Now, rewrite the equation in terms of the common denominator:
(3(x+2) - 6)/x(x+2) = 8/ (x+2)(x-2)
Expand and simplify the left side of the equation: (3x + 6 - 6) = 8/(x+2)(x-2) 3x = 8/(x+2)(x-2)
Now, multiply both sides by (x+2)(x-2) to get rid of the denominator: 3x(x+2)(x-2) = 8 3x(x^2 - 4) = 8 3x^3 - 12x = 8
Rearrange the equation: 3x^3 - 12x - 8 = 0
[This is a cubic equation, and can be solved using various methods such as graphing, numerical methods, or algebraic methods like synthetic division or factor theorem.]

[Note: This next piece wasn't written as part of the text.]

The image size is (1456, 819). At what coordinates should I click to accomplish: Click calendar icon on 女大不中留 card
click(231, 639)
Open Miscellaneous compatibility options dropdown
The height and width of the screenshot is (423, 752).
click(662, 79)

It can be further simplified or solved using any preferred method.
To solve this equation, we first need to find a common denominator for all fractions involved:
3/x - 6/ x(x+2) = 8/ x^2 - 4
3/x - 6/ x(x+2) = 8/ (x+2)(x-2)
Now, rewrite the equation in terms of the common denominator:
(3(x+2) - 6)/x(x+2) = 8/ (x+2)(x-2)
Expand and simplify the left side of the equation:
(3x + 6 - 6) = 8/(x+2)(x-2)
3x = 8/(x+2)(x-2)
Now, multiply both sides by (x+2)(x-2) to get rid of the denominator:
3x(x+2)(x-2) = 8
3x(x^2 - 4) = 8
3x^3 - 12x = 8
Rearrange the equation:
3x^3 - 12x - 8 = 0
[This is a cubic equation, and can be solved using various methods such as graphing, numerical methods, or algebraic methods like synthetic division or factor theorem.]
It can be further simplified or solved using any preferred method.